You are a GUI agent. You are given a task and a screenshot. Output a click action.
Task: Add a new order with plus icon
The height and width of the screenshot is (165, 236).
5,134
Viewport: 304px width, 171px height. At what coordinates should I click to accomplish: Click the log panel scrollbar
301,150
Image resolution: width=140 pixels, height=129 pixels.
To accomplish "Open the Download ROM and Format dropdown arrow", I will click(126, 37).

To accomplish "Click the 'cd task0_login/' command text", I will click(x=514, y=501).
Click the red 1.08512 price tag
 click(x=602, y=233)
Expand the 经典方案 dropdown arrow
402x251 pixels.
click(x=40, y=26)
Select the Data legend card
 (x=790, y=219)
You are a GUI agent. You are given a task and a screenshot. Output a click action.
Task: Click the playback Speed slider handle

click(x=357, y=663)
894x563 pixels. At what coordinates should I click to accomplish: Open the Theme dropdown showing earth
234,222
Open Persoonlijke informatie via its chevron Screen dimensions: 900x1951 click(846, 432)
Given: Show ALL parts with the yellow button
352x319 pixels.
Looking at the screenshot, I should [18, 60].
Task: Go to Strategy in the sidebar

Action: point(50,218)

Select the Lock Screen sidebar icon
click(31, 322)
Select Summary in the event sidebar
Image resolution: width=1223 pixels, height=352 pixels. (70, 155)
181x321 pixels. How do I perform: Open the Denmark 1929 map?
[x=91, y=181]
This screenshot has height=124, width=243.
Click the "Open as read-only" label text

What to produce:
Please revise the records between the lines holding "Open Persoonlijke informatie" and "click(31, 322)", inclusive, changing "yellow" to "orange" and leaving everything else as it is.

Finished exercise:
Open Persoonlijke informatie via its chevron Screen dimensions: 900x1951 click(846, 432)
Given: Show ALL parts with the orange button
352x319 pixels.
Looking at the screenshot, I should [18, 60].
Task: Go to Strategy in the sidebar

Action: point(50,218)

Select the Lock Screen sidebar icon
click(31, 322)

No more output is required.